Зима 1893/94 года прошла в усиленных занятиях научными предметами, и весной я все сдала.
Два экзамена прошли шероховато. На экзамене анатомии я чуть-чуть не провалилась вследствие простой случайности.
Мне надо было на доске нарисовать мышцы руки. Этот билет я хорошо знала, так как считала одним из самых трудных и первым его выучила. Ответила успешно, а потом нужно было нарисовать мелом на доске все мышцы руки. Пришлось рисовать на доске, на которой кончала рисунок очень высокая ученица. Она подняла доску. Моя рука, протянутая вверх, располагала очень малым местом, и рисунок пришлось сделать очень мелким. Подошел Таренецкий, посмотрел на рисунок, на меня и, обернувшись к аудитории, спросил: «Знаете ли вы, что это такое? Нет? Так это гусиная лапка! Никуда не годится. Вы хорошо отвечали, ну так нарисуйте то, что вы знаете!»

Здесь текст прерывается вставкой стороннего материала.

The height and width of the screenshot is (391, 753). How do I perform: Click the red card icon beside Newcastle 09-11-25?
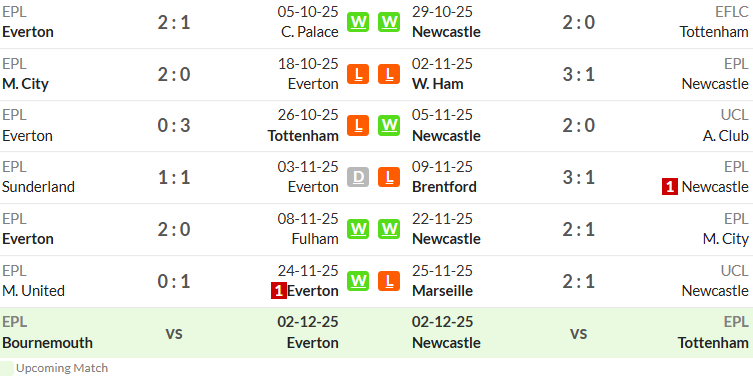click(x=670, y=186)
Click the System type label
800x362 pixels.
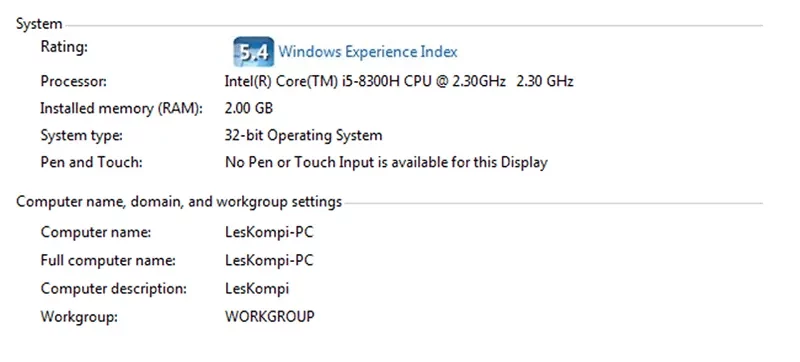click(82, 136)
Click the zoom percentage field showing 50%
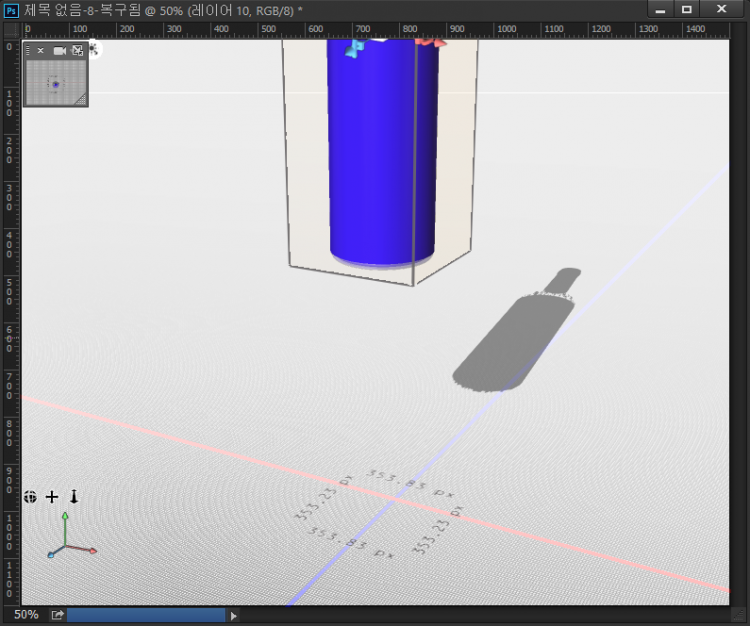The height and width of the screenshot is (626, 750). (x=26, y=615)
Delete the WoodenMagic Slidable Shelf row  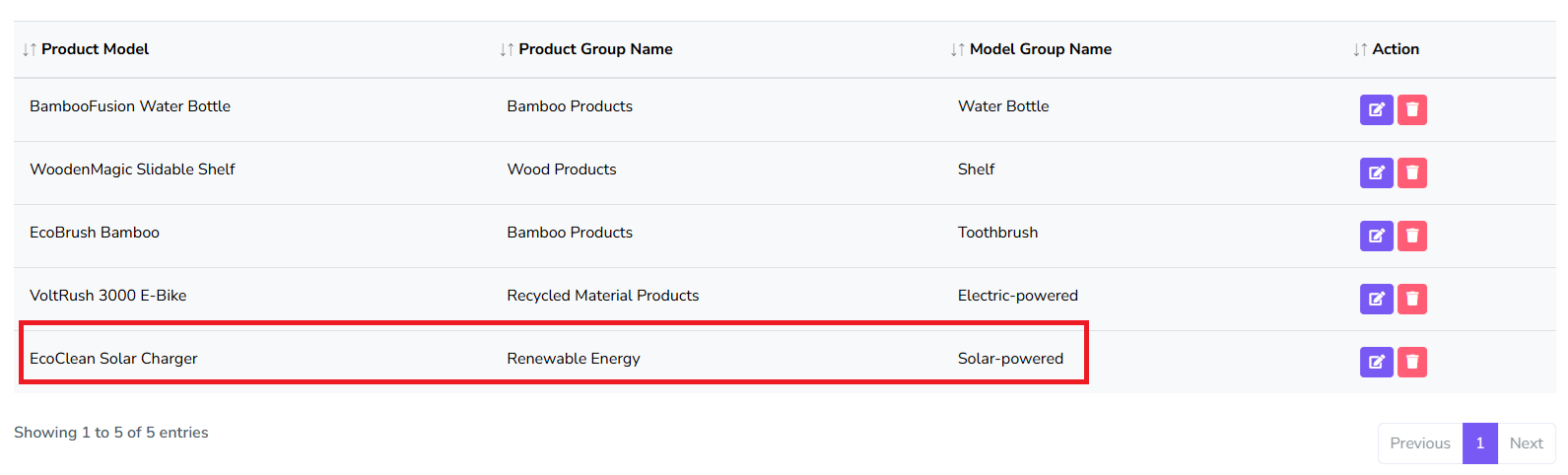[1412, 172]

«Я это лучше всего знаю», — ответила я мрачно, убежала с экзамена и забилась в какую-то аудиторию. Там меня нашел посланный профессором Таренецким с предложением второй раз экзаменоваться, но я отказалась, заявив: «Пусть он делает что хочет, но не должен насмехаться!»
К экзамену по истории искусств я готовилась особенно внимательно еще и потому, что лекции почти совсем не посещала. Но чуть не случилось прорухи. Я опоздала на экзамен. Сидела над книгами всю ночь и утро и приехала в академию, когда экзамен уже кончился. Я бежала по коридорам с двумя учениками, тоже опоздавшими. Нам навстречу показался ректор Шамшин, которого вели под руки (он был болен и очень стар), и весь синклит экзаменаторов. Ученики стали просить Шамшина вернуться, я стояла в стороне и ждала конца переговоров; как только экзаменаторы повернули обратно, я шмыгнула в аудиторию. Но мне это не прошло даром: увидев меня, Сабанеев накинулся с криком: «Как вы смели опаздывать? Вы знаете, кто опаздывает? Опаздывает тот, кто ничего не знает!» — и дал мне одну из самых трудных вещей — историю постройки Св. Петра в Риме с подробными чертежами на доске. Я любила учить трудные вещи и знала этот билет очень хорошо. Сабанеев постепенно помягчал, а под конец стал аплодировать, и Шамшин тоже.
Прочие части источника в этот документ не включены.